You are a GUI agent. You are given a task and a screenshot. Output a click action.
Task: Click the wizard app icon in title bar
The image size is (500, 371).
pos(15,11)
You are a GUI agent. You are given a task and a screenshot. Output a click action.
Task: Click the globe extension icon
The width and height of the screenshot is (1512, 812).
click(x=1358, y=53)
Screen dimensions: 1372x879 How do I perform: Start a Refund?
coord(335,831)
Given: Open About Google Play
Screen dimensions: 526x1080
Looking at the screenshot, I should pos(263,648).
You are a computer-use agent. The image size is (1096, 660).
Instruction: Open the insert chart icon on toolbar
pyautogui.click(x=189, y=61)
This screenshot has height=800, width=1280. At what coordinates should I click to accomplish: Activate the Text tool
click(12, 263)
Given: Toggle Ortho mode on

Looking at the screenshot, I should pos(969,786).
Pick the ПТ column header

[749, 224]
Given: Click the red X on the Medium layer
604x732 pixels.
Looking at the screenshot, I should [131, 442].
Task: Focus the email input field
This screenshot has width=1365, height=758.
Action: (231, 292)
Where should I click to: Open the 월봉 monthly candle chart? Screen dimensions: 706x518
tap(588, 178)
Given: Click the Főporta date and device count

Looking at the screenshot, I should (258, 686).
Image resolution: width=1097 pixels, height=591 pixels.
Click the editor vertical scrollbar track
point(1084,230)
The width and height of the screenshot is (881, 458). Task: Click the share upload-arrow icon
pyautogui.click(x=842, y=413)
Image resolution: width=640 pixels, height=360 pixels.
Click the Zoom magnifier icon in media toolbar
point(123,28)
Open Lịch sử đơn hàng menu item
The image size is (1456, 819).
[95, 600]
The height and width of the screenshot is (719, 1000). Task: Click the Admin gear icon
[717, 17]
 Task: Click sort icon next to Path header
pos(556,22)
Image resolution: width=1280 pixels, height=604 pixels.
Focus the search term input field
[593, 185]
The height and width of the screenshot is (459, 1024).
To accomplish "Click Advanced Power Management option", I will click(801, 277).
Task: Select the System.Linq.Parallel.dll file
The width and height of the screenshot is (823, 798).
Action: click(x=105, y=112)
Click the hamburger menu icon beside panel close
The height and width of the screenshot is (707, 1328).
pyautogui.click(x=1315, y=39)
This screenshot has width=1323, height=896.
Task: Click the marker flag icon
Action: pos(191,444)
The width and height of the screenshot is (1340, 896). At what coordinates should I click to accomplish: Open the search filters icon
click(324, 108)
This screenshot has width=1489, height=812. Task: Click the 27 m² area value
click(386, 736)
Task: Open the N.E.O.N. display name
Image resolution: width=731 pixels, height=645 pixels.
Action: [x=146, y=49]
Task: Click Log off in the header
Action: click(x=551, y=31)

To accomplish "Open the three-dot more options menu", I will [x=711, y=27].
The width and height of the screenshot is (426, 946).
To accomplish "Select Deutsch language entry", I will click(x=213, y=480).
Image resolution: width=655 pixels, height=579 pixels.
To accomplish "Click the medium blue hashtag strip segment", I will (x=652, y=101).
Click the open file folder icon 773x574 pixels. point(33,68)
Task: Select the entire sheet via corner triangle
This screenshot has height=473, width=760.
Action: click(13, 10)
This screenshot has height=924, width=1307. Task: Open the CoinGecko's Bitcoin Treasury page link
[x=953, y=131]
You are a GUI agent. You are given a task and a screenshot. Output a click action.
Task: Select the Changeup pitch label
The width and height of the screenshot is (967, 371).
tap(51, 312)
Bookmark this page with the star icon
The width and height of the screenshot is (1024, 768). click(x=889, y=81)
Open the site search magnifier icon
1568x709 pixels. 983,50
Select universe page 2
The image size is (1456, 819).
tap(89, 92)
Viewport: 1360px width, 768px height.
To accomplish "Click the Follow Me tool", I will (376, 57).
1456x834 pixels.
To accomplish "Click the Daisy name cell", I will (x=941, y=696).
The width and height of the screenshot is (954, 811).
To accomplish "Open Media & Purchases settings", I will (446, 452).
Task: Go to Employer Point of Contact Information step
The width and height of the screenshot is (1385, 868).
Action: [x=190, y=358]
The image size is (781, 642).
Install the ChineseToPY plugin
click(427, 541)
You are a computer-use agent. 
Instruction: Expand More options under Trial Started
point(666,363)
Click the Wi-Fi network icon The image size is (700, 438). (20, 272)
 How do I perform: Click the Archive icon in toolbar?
####
(What is expected)
Rewrite the whole listing above with "GUI agent" swapped for "screen assistant" everywhere it occurs, changing nothing else.

(Result of this exercise)
You are a screen assistant. You are given a task and a screenshot. Output a click action.
Task: Click the wizard app icon in title bar
The image size is (500, 371).
pos(15,11)
You are a screen assistant. You are given a task and a screenshot. Output a click action.
Task: Click the globe extension icon
The width and height of the screenshot is (1512, 812).
click(x=1358, y=53)
Screen dimensions: 1372x879 How do I perform: Start a Refund?
coord(335,831)
Given: Open About Google Play
Screen dimensions: 526x1080
Looking at the screenshot, I should pos(263,648).
You are a computer-use agent. The image size is (1096, 660).
Instruction: Open the insert chart icon on toolbar
pyautogui.click(x=189, y=61)
This screenshot has height=800, width=1280. At what coordinates should I click to accomplish: Activate the Text tool
click(12, 263)
Given: Toggle Ortho mode on

Looking at the screenshot, I should pos(969,786).
Pick the ПТ column header

[749, 224]
Given: Click the red X on the Medium layer
604x732 pixels.
Looking at the screenshot, I should [131, 442].
Task: Focus the email input field
This screenshot has width=1365, height=758.
Action: (231, 292)
Where should I click to: Open the 월봉 monthly candle chart? Screen dimensions: 706x518
tap(588, 178)
Given: Click the Főporta date and device count

Looking at the screenshot, I should (258, 686).
Image resolution: width=1097 pixels, height=591 pixels.
Click the editor vertical scrollbar track
point(1084,230)
The width and height of the screenshot is (881, 458). Task: Click the share upload-arrow icon
pyautogui.click(x=842, y=413)
Image resolution: width=640 pixels, height=360 pixels.
Click the Zoom magnifier icon in media toolbar
point(123,28)
Open Lịch sử đơn hàng menu item
The image size is (1456, 819).
[95, 600]
The height and width of the screenshot is (719, 1000). Task: Click the Admin gear icon
[717, 17]
 Task: Click sort icon next to Path header
pos(556,22)
Image resolution: width=1280 pixels, height=604 pixels.
Focus the search term input field
[593, 185]
The height and width of the screenshot is (459, 1024).
To accomplish "Click Advanced Power Management option", I will click(801, 277).
Task: Select the System.Linq.Parallel.dll file
The width and height of the screenshot is (823, 798).
Action: click(x=105, y=112)
Click the hamburger menu icon beside panel close
The height and width of the screenshot is (707, 1328).
pyautogui.click(x=1315, y=39)
This screenshot has width=1323, height=896.
Task: Click the marker flag icon
Action: pos(191,444)
The width and height of the screenshot is (1340, 896). At what coordinates should I click to accomplish: Open the search filters icon
click(324, 108)
This screenshot has width=1489, height=812. Task: Click the 27 m² area value
click(386, 736)
Task: Open the N.E.O.N. display name
Image resolution: width=731 pixels, height=645 pixels.
Action: [x=146, y=49]
Task: Click Log off in the header
Action: click(x=551, y=31)

To accomplish "Open the three-dot more options menu", I will [x=711, y=27].
The width and height of the screenshot is (426, 946).
To accomplish "Select Deutsch language entry", I will click(x=213, y=480).
Image resolution: width=655 pixels, height=579 pixels.
To accomplish "Click the medium blue hashtag strip segment", I will (x=652, y=101).
Click the open file folder icon 773x574 pixels. point(33,68)
Task: Select the entire sheet via corner triangle
This screenshot has height=473, width=760.
Action: click(13, 10)
This screenshot has height=924, width=1307. Task: Open the CoinGecko's Bitcoin Treasury page link
[x=953, y=131]
You are a screen assistant. You are given a task and a screenshot. Output a click action.
Task: Select the Changeup pitch label
The width and height of the screenshot is (967, 371).
tap(51, 312)
Bookmark this page with the star icon
The width and height of the screenshot is (1024, 768). click(x=889, y=81)
Open the site search magnifier icon
1568x709 pixels. 983,50
Select universe page 2
The image size is (1456, 819).
tap(89, 92)
Viewport: 1360px width, 768px height.
To accomplish "Click the Follow Me tool", I will (376, 57).
1456x834 pixels.
To accomplish "Click the Daisy name cell", I will (x=941, y=696).
The width and height of the screenshot is (954, 811).
To accomplish "Open Media & Purchases settings", I will (446, 452).
Task: Go to Employer Point of Contact Information step
The width and height of the screenshot is (1385, 868).
Action: [x=190, y=358]
The image size is (781, 642).
Install the ChineseToPY plugin
click(427, 541)
You are a computer-use agent. 
Instruction: Expand More options under Trial Started
point(666,363)
Click the Wi-Fi network icon The image size is (700, 438). (20, 272)
 How do I perform: Click the Archive icon in toolbar?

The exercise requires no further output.